Overall, the share of Americans who say that homosexuality should be accepted by society has increased from 47% to 60% over the past decade, while the percentage saying it should be discouraged has fallen from 45% to 31%.
Yet among those who attend religious services weekly or more, there continues to be slightly more opposition than support for societal acceptance of homosexuality. And when the nearly one-third of Americans who say homosexuality should be discouraged are asked in an open-ended question why they feel this way, by far the most common reason –given by 52% – is that homosexuality conflicts with their religious or moral beliefs.
A 62-year-old man said: “My religious background taught me that this was something that was taboo and not accepted.” A 32-year-old woman described her reasons for why homosexuality should be discouraged this way: “It clearly states in the Bible that it goes against God’s teachings.”
Much smaller percentages cite other reasons, such as concerns that homosexuality is bad for the family or bad for children (mentioned by 13%), that a man and woman are needed to create life, that it’s not natural, or “just wrong” (10% each).
Across most demographic subgroups, including most religious groups, the percentage saying homosexuality should be accepted has increased over the past decade. Nonetheless, about half (48%) of those who attend religious services weekly or more often say homosexuality should be discouraged. Among less frequent attenders, 71% favor societal acceptance of homosexuality.
White evangelical Protestants, by about two-to-one (59% to 30%), think that homosexuality should be discouraged. Among black Protestants, as well, more say homosexuality should be discouraged (51%) than accepted (39%).
By contrast, wide majorities of Catholics (71%) and white mainline Protestants (65%) say homosexuality should be accepted by society. And those without religious affiliation favor societal acceptance of homosexuality by roughly five-to-one (79% to 16%).
Conflict Between Religious Beliefs and Homosexuality
About half of Americans (48%) say there is a conflict between their religious beliefs and homosexuality, with 35% saying there is a lot of conflict. Another 48% see no conflict between their religious beliefs and homosexuality.
Among those who attend religious services weekly or more, 66% say homosexuality conflicts with their religious beliefs, with 50% saying there is a great deal of conflict. Most people (59%) who attend religious services less than once a week see no conflict between their beliefs and homosexuality.
Fully 74% of white evangelical Protestants say there is a conflict between homosexuality and their religious beliefs, as do majorities of white Catholics (62%) and black Protestants (58%).

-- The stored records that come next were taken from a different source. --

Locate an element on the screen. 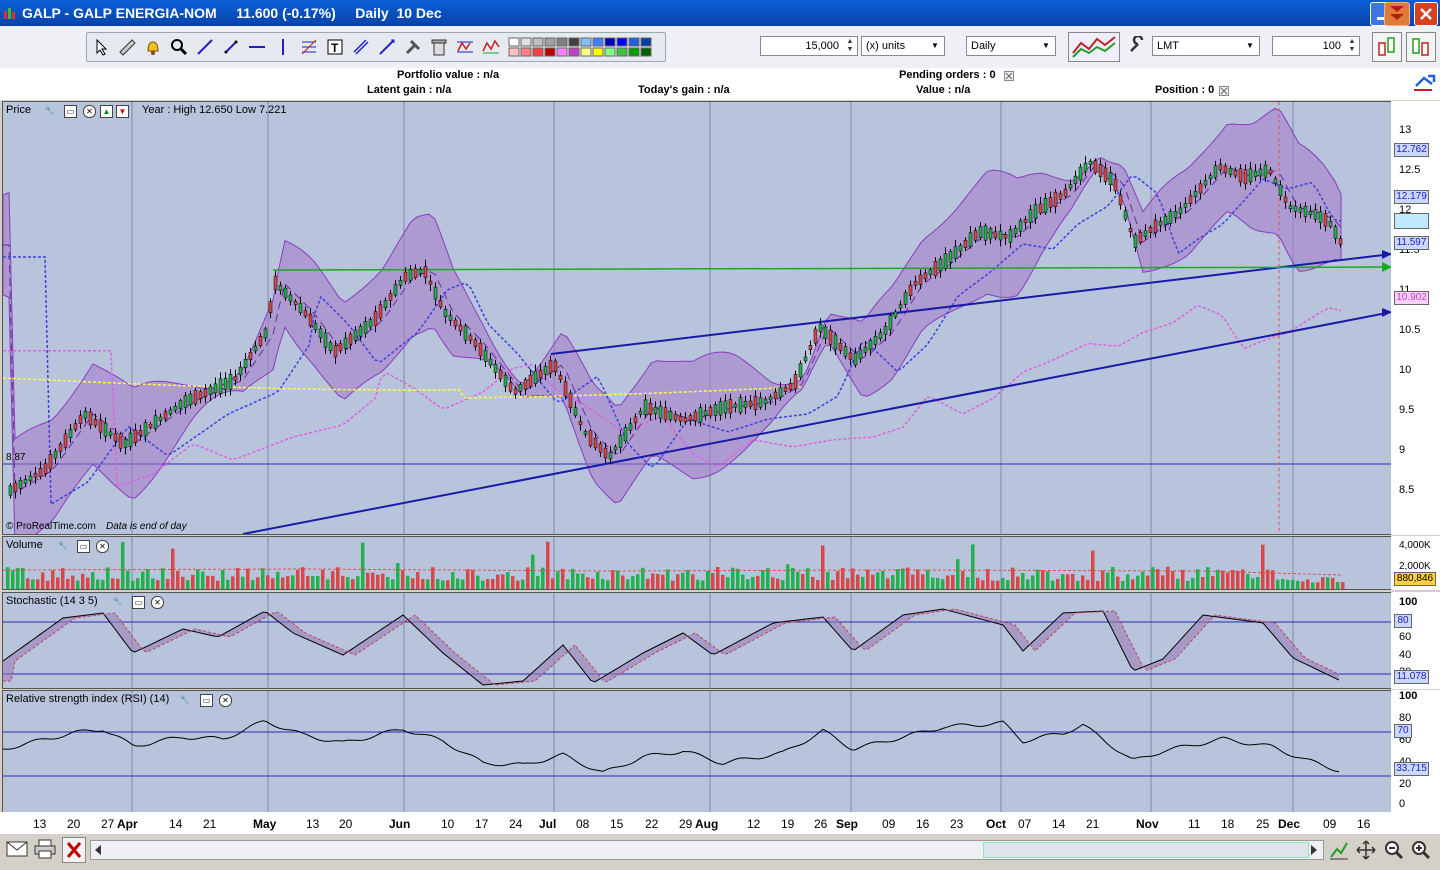  rsi-panel: Relative strength index (RSI) (14) 🔧 ▭ ✕ is located at coordinates (698, 752).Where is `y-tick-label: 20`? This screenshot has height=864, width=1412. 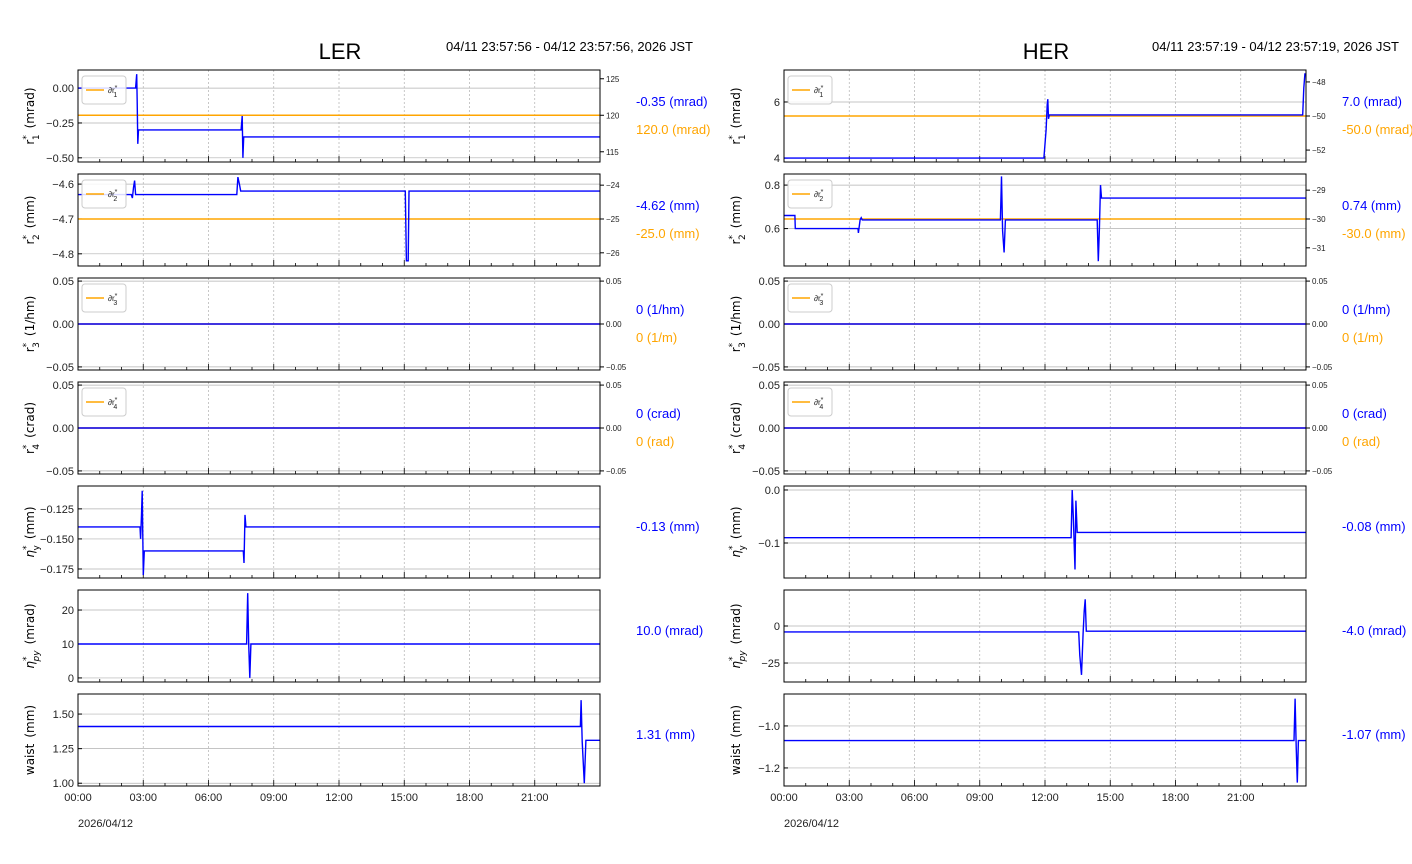 y-tick-label: 20 is located at coordinates (68, 611).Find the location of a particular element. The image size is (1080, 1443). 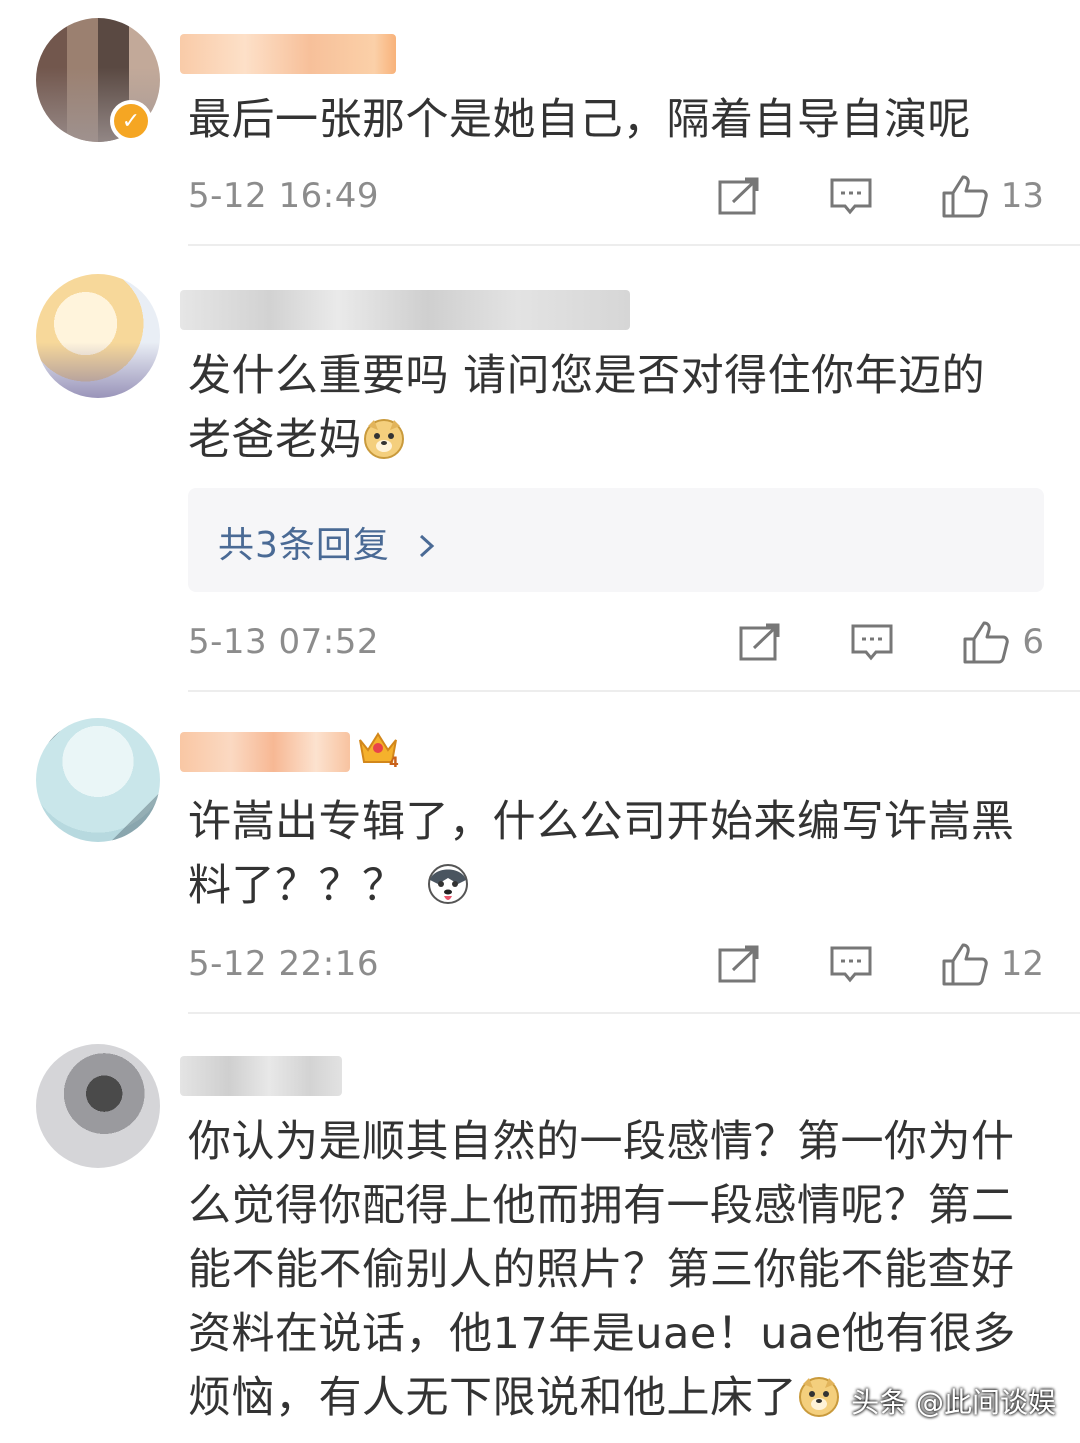

comment-text-line: 发什么重要吗 请问您是否对得住你年迈的 is located at coordinates (587, 376).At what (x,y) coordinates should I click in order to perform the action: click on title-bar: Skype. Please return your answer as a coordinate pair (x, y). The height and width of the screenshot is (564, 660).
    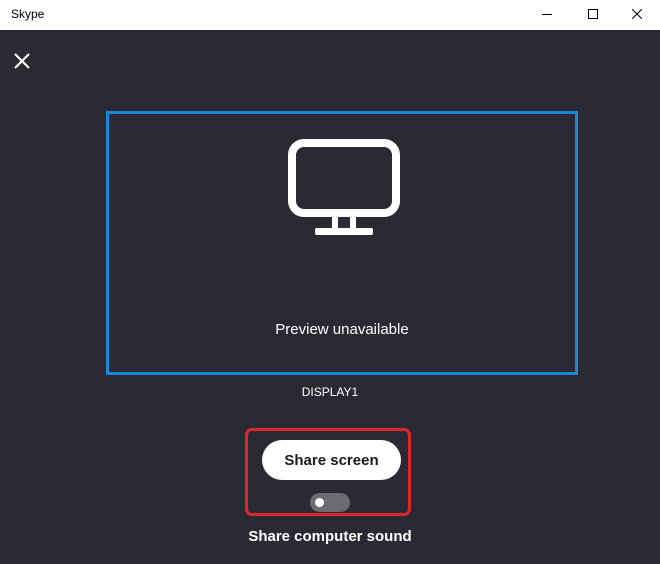
    Looking at the image, I should click on (330, 15).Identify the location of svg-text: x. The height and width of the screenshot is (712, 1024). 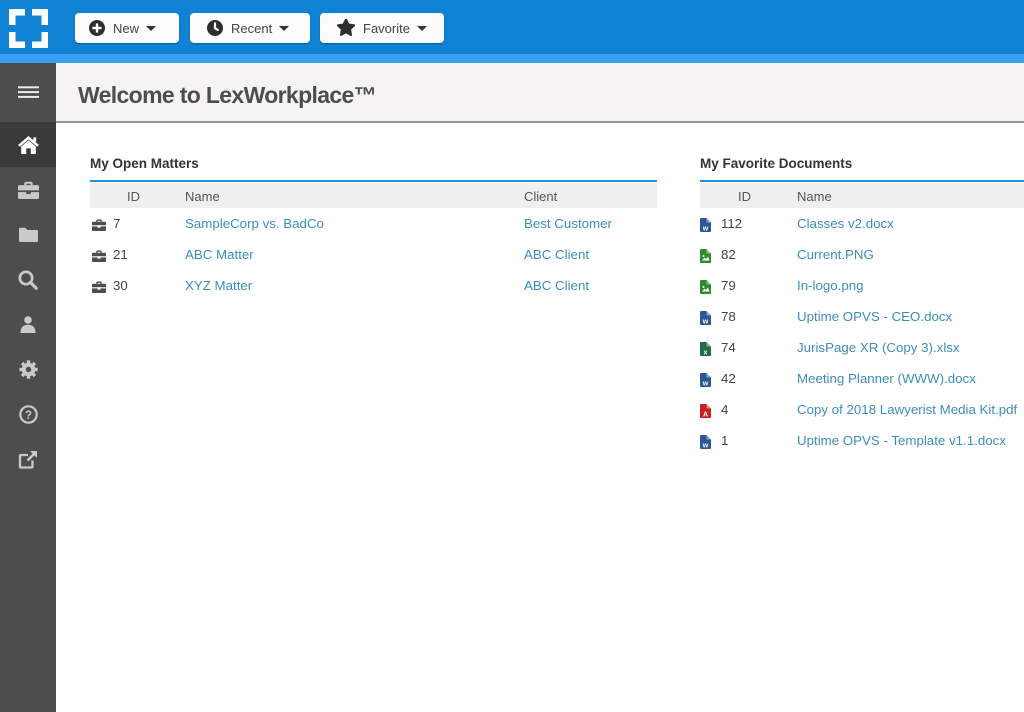
(706, 352).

The tension between religious beliefs and homosexuality is closely associated with views about societal acceptance of homosexuality. Among those who see a lot of conflict between their own religious beliefs and homosexuality, a majority (53%) opposes societal acceptance. Those who see a little conflict between religion and homosexuality favor societal acceptance by 57% to 32%. And 80% of those who say there is no conflict between their religious beliefs and homosexuality support societal acceptance.
The public is divided over whether engaging in homosexual behavior is a sin: 45% say it is a sin while an identical percentage says it is not. In 2003, a majority (55%) viewed homosexual behavior as was sinful, while 33% disagreed.
Among several religious groups, there has been relatively little change in these opinions over the past decade. Fully 78% of white evangelical Protestants view homosexual behavior as a sin; 82% said this in 2003. About as many black Protestants view homosexuality as a sin today (79%) as did so ten years ago (74%).
However, opinions among Catholics have changed substantially. In 2003, more Catholics said homosexual behavior was a sin than said it was not (49% vs. 37%). Today, a third of Catholics (33%) say it is sin, while 53% disagree.
People who attend religious services weekly or more continue to view homosexual behavior as a sin by a wide margin (67% to 24%). Nearly six-in-ten (57%) of those who attend less often think such behavior is not a sin, while 34% say it is; 10 years ago, opinion was divided (44% sin, 45% not a sin).
Nearly three-quarters (74%) of those who say engaging in homosexual behavior is a sin oppose same-sex marriage. An even larger percentage (84%) of those who say it is not sinful favor gay marriage.
The gap in opinions about gay marriage is nearly as wide between those who say there is a lot of conflict between homosexuality and their religious beliefs (67% oppose gay marriage) and those who see no conflict (71% favor gay marriage).
Similarly, those who say religion is very important in their lives are only half as likely to support gay marriage as those who place less importance on religion (36% favor vs. 72% favor).